Last night I was thinking about multi-core benchmarks and the scores from the i9-13900K. It reminded me of when I still had my 12 core/24 thread MacPro5,1. While the benchmark scores very very pretty to look at, the fact was that I didn't have any apps that took advantage of all those cores and threads (the sole exception being Handbrake).

When I decided to put together my first hackintosh, my i7-6700K with just 4 cores/8 threads felt far snappier than the 12 core/24 thread, dual Xeon behemoth that I came from. This was also why I chose to go with an M1 Max instead of the M1 Ultra. I don't run any apps that would take advantage of all the CPU cores (again, with the sole exception of Handbrake).

Even when multitasking, unless the apps are actively doing a lot of stuff in the background, it's difficult to make use of a lot of cores. This is why CPUs like the 64 core 3990X Threadripper is not a very practical choice for most users.

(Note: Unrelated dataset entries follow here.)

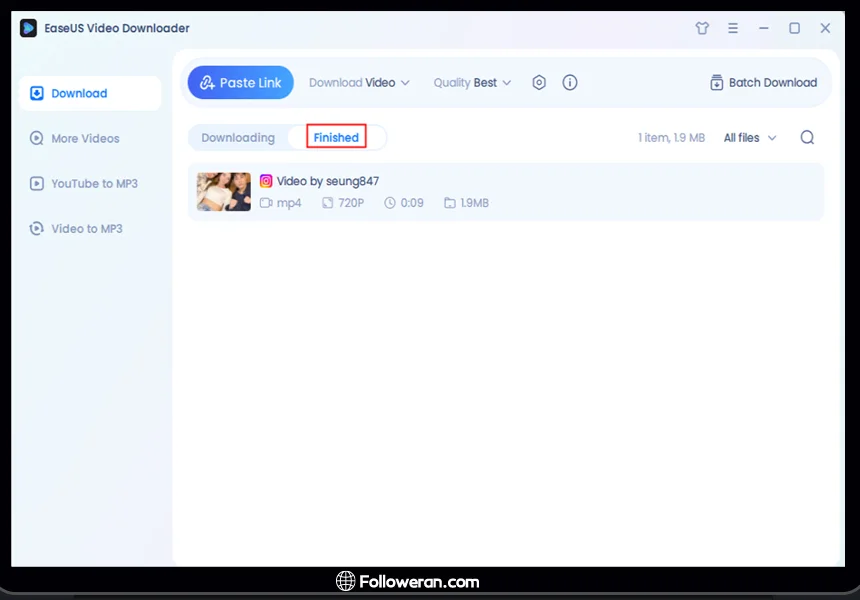Screen dimensions: 860x600
Task: Go to YouTube to MP3 section
Action: (94, 184)
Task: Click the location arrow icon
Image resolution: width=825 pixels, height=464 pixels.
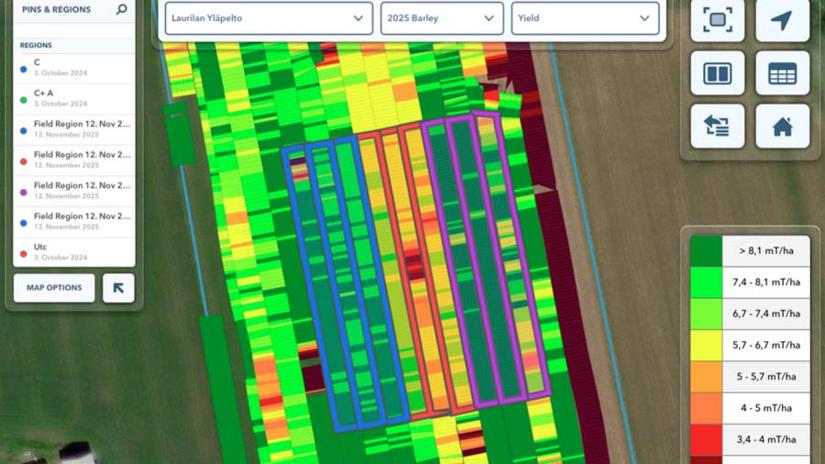Action: pyautogui.click(x=782, y=20)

I run a Raspberry Pi 4 8GB as a home server. It runs 25 Docker containers 24/7 and I have never seen system load exceed 200% (400% would be max because of the 4 cores).

Moral of the story... Consider what apps you will be running and whether or not those apps can fully take advantage of the hardware. Benchmarks are useful, but you also have to factor in your own use cases.
 
I like to have choices. if I get fed up with Apple I can just boot into Windows on the same hardware and most of my stuff is there. I would prefer Linux, but there's still too much missing to make this a convenient choice.

I would miss Logic Pro, though. Tons of stuff done in LP over the years. And my mac-only Metric Halo ULN-8.
 
This is like an AA meeting for Hackintoshers. So let me vent...

I hate anything to do with "Proprietary" or giving companies a monopoly, but I do prefer OSX over Windows. So how far into the future will software companies still support Intel mac's? Don't say it!...

"It's in the Cloud"... another word I hate. But I guess I still love and live in analog. Now where did I put that Zip drive? :think:
 
This is like an AA meeting for Hackintoshers. So let me vent...

I hate anything to do with "Proprietary" or giving companies a monopoly, but I do prefer OSX over Windows. So how far into the future will software companies still support Intel mac's? Don't say it!...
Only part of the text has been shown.